START SOURCE DATA
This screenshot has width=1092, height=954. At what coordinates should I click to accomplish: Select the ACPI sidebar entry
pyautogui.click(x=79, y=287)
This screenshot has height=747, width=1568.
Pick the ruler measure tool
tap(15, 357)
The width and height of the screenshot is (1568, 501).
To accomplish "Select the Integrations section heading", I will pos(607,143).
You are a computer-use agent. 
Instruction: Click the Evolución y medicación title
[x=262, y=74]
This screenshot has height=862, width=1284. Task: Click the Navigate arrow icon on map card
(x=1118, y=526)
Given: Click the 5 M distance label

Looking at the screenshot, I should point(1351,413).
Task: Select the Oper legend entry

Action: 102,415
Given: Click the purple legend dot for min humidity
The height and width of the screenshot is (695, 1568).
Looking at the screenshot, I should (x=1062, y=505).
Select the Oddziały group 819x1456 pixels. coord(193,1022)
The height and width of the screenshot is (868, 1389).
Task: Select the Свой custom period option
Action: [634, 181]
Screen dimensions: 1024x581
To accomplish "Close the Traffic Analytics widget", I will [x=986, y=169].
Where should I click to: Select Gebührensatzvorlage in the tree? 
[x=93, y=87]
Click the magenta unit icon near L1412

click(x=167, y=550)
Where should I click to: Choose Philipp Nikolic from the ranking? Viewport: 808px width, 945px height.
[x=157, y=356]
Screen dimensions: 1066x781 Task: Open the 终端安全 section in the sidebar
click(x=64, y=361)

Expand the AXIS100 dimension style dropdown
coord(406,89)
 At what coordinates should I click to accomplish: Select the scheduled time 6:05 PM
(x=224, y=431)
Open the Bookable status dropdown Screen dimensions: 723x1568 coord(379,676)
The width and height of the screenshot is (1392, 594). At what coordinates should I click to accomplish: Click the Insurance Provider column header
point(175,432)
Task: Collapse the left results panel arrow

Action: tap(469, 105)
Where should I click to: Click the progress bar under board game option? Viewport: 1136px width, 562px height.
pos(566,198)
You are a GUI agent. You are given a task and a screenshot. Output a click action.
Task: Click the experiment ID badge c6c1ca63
END SOURCE DATA
After reading the records above, transcribe them verbatim.

This screenshot has width=1092, height=954. At what coordinates should I click to accomplish: Select the ACPI sidebar entry
pyautogui.click(x=79, y=287)
This screenshot has height=747, width=1568.
Pick the ruler measure tool
tap(15, 357)
The width and height of the screenshot is (1568, 501).
To accomplish "Select the Integrations section heading", I will pos(607,143).
You are a computer-use agent. 
Instruction: Click the Evolución y medicación title
[x=262, y=74]
This screenshot has height=862, width=1284. Task: Click the Navigate arrow icon on map card
(x=1118, y=526)
Given: Click the 5 M distance label

Looking at the screenshot, I should point(1351,413).
Task: Select the Oper legend entry

Action: 102,415
Given: Click the purple legend dot for min humidity
The height and width of the screenshot is (695, 1568).
Looking at the screenshot, I should (x=1062, y=505).
Select the Oddziały group 819x1456 pixels. coord(193,1022)
The height and width of the screenshot is (868, 1389).
Task: Select the Свой custom period option
Action: [634, 181]
Screen dimensions: 1024x581
To accomplish "Close the Traffic Analytics widget", I will [x=986, y=169].
Where should I click to: Select Gebührensatzvorlage in the tree? 
[x=93, y=87]
Click the magenta unit icon near L1412

click(x=167, y=550)
Where should I click to: Choose Philipp Nikolic from the ranking? Viewport: 808px width, 945px height.
[x=157, y=356]
Screen dimensions: 1066x781 Task: Open the 终端安全 section in the sidebar
click(x=64, y=361)

Expand the AXIS100 dimension style dropdown
coord(406,89)
 At what coordinates should I click to accomplish: Select the scheduled time 6:05 PM
(x=224, y=431)
Open the Bookable status dropdown Screen dimensions: 723x1568 coord(379,676)
The width and height of the screenshot is (1392, 594). At what coordinates should I click to accomplish: Click the Insurance Provider column header
point(175,432)
Task: Collapse the left results panel arrow

Action: tap(469, 105)
Where should I click to: Click the progress bar under board game option? Viewport: 1136px width, 562px height.
pos(566,198)
You are a GUI agent. You are given a task and a screenshot. Output a click action.
Task: Click the experiment ID badge c6c1ca63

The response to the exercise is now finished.